用語解説
「経済活動」 【けいざいかつどう】
- 「例えば現代社会においても、〈生存〉は確かに実現されている。注目したいのは、それがこれまで見てきたように、あの〈社会的装置〉が供給する財やサービスによって成立しているという事実である。……より直接的に言うならば、交換のための貨幣を調達する“通路”を確保し、それを死守していくことが絶対的に不可欠となる。この貨幣調達のための営為のことを、ここでは「経済活動」と呼ぶことにしよう。」 (上巻 149)
「〈生〉の三契機」としての〈生存〉を実現する現代的な様式のことで、〈社会的装置〉を構成する「市場経済」、「官僚機構」、「情報世界」に接続することによって貨幣を獲得し、そこから必要とされる財やサービス、情報などを調達すること。
自然物に直接働きかけるのではなく、〈社会的装置〉のブラックボックを介して、何ものかに労働力を提供したり、何ものかが生産した商品を受け取ったりすることに特徴がある。

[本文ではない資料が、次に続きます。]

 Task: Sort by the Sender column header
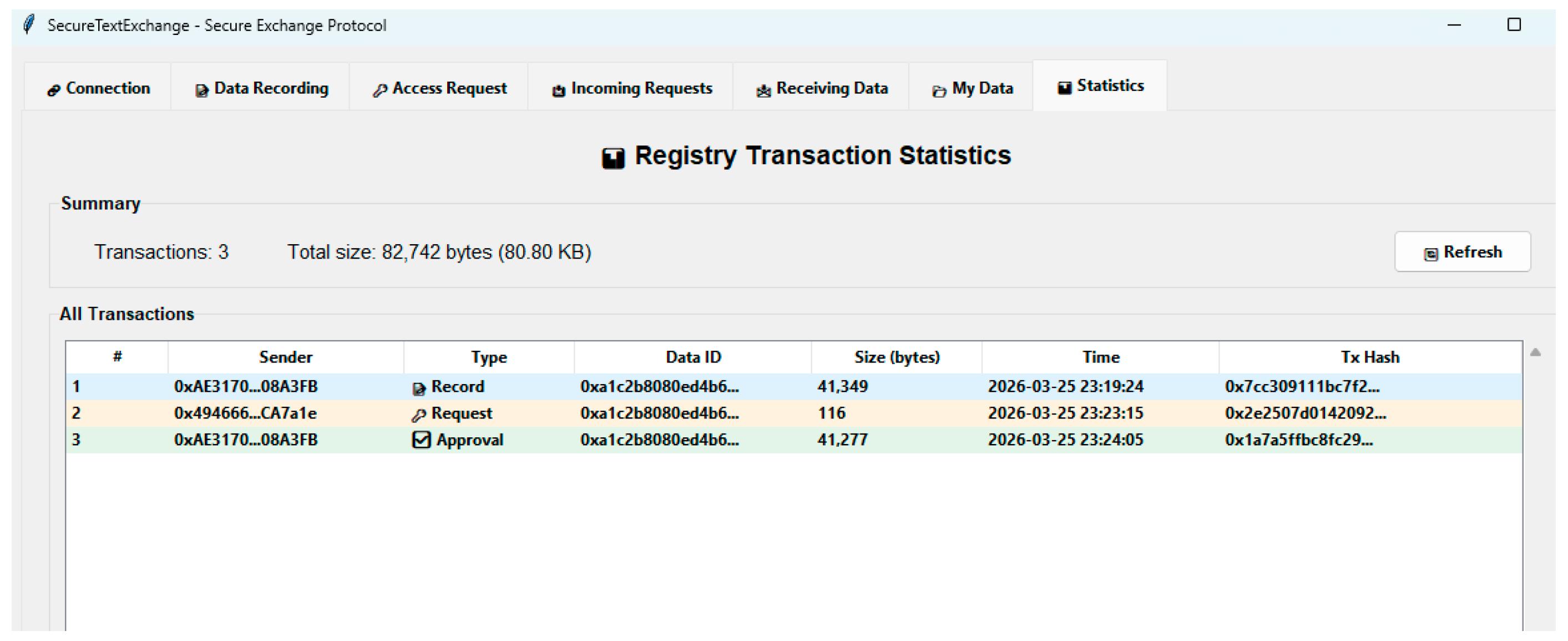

「経済活動」の実践においては、「財やサービスを生みだす側」と「財やサービスを消費する側」という画一化された振る舞い(「経済活動の倫理」)を通じてスムーズな相互作用が可能となるが、それは「〈我‐汝〉の構造」の介在をほとんど許さないほどに強力働くひとつの〈間柄〉とも言えるので、「(〈間柄〉によって)塗りつぶされた〈関係性〉」としての閉塞感をももたらすことになる。
なお、現代では「自己実現」が人生における至上の価値とされ、「経済活動」は「自己実現」のための手段として理解される。